Beyond the post-mortem, the film makes a convincing case for Winehouse’s genius as a jazz singer and lyricist. We see her wowing intimate jazz bars and record label execs, in the vocal booth cutting the foreboding coda of Back to Black’s title track, and there’s testimonials from the likes of Tony Bennett — one of her idols, whom she duetted with shortly before her death — declaring her in the same league as Billie Holiday, Ella Fitzgerald, Sarah Vaughn and Dinah Washington. And he would know.
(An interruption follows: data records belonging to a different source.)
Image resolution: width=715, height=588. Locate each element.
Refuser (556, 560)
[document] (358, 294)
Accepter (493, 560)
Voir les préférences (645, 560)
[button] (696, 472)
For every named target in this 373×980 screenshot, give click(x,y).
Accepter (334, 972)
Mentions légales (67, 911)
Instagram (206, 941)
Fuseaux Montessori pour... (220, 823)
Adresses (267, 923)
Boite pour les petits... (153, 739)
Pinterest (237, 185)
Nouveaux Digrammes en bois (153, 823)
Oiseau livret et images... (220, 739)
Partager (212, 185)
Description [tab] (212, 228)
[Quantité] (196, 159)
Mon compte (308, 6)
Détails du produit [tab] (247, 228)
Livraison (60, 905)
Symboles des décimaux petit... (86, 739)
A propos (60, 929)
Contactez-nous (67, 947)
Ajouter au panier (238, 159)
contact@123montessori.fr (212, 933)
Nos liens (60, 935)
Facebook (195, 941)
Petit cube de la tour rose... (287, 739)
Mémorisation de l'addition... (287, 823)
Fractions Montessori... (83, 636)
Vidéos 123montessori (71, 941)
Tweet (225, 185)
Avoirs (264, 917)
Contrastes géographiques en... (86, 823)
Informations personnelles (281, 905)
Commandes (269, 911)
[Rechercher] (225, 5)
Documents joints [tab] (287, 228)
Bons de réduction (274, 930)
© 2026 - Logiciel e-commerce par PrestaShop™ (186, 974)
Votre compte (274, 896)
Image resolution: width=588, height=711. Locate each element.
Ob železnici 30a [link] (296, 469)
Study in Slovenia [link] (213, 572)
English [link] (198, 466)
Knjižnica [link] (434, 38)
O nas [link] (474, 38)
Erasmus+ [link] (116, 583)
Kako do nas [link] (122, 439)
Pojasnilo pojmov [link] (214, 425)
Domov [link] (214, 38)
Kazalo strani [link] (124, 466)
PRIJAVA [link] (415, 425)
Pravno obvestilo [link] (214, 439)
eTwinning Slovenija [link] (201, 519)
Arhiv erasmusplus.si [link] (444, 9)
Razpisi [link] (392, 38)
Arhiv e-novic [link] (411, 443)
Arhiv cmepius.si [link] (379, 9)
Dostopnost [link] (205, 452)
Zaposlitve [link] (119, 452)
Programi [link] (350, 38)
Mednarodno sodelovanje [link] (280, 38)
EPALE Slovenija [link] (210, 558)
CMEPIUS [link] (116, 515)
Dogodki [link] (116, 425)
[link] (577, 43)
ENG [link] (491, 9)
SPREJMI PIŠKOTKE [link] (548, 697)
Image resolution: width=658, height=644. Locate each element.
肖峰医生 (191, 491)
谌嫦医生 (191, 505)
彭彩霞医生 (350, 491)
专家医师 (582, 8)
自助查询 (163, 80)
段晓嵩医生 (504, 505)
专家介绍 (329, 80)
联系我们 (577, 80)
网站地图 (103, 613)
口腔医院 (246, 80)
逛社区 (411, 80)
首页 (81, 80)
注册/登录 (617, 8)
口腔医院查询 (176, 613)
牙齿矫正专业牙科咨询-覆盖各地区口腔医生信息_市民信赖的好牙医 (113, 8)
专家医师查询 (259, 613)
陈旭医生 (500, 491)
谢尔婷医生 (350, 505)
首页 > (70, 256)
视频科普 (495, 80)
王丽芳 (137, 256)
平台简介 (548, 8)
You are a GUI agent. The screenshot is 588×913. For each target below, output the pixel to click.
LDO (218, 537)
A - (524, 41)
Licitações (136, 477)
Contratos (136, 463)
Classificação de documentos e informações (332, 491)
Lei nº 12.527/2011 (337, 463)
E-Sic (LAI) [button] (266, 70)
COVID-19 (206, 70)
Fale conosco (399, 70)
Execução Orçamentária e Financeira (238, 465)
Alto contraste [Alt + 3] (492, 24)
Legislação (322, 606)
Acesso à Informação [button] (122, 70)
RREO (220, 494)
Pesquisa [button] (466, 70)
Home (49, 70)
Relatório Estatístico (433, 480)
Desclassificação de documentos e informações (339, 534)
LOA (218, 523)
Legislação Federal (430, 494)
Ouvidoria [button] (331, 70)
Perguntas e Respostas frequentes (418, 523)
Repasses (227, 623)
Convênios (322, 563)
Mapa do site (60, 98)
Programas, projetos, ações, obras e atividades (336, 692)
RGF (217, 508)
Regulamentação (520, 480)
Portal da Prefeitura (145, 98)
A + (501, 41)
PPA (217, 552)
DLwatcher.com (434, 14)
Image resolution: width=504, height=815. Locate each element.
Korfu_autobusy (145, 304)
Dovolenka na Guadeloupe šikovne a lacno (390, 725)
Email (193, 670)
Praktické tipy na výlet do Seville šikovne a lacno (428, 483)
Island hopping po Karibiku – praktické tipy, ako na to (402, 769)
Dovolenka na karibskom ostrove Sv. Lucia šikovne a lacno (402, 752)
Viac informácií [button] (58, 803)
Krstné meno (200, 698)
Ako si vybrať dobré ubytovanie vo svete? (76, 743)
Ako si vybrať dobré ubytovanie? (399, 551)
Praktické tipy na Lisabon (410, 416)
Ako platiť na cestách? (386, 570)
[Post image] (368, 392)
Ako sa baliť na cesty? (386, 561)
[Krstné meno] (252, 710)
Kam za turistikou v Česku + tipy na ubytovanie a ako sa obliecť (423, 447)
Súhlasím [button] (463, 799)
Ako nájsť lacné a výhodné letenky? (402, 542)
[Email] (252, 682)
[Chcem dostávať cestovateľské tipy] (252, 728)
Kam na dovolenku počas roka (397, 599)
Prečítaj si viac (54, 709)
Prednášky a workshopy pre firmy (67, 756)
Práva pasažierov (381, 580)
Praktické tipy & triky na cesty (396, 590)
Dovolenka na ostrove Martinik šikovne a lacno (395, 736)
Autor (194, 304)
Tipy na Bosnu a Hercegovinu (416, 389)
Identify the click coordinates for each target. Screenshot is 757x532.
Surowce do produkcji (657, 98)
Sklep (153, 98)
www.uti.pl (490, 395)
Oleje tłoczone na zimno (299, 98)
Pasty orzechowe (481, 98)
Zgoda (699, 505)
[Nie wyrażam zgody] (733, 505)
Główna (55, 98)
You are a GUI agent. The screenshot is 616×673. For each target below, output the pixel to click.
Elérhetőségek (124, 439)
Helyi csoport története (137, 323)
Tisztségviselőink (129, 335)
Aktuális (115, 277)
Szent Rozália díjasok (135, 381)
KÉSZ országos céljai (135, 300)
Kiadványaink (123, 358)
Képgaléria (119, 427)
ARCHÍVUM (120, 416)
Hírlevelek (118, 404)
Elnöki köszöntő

When we first meet Amy, she is sucking on a lollipop and hamming it up for the camera, belting out a room-silencing rendition of “Happy Birthday” during a friend’s 14th birthday party. Later we catch her napping shyly in the backseat of Shymansky’s car during a promotional tour for her first album, or spackling on the heavy black eyeliner backstage, or flirting in the back of a taxi. She is bright-eyed, curvaceous and lit from within, with a gift for barbed asides that would serve her well as a songwriter. By the onset of her fame, she is sullen and shrunken, rawboned and junkie-thin beneath a towering Spectorian girl group beehive and jailhouse tattoos. The light has already gone out. Miserably famous, she is haunted and hunted. The film makes the case that the very factors that fueled her songwriting and, as a result, her stratospheric rise — the psychic damage incurred in adolescence from her father’s infidelity and her mother’s enabling passivity, her clinical depression, the debilitating insecurity and self-loathing that triggered her bulimia and a bottomless appetite for drink and drugs to stave off the encroaching darkness  — hastened her downward spiral. Like all doomed addicts, Amy Winehouse’s worst enemy was herself. Deep down she knew that. She told us she was trouble. “I cheated myself,” she sang with tragic prescience, “like I knew I would.”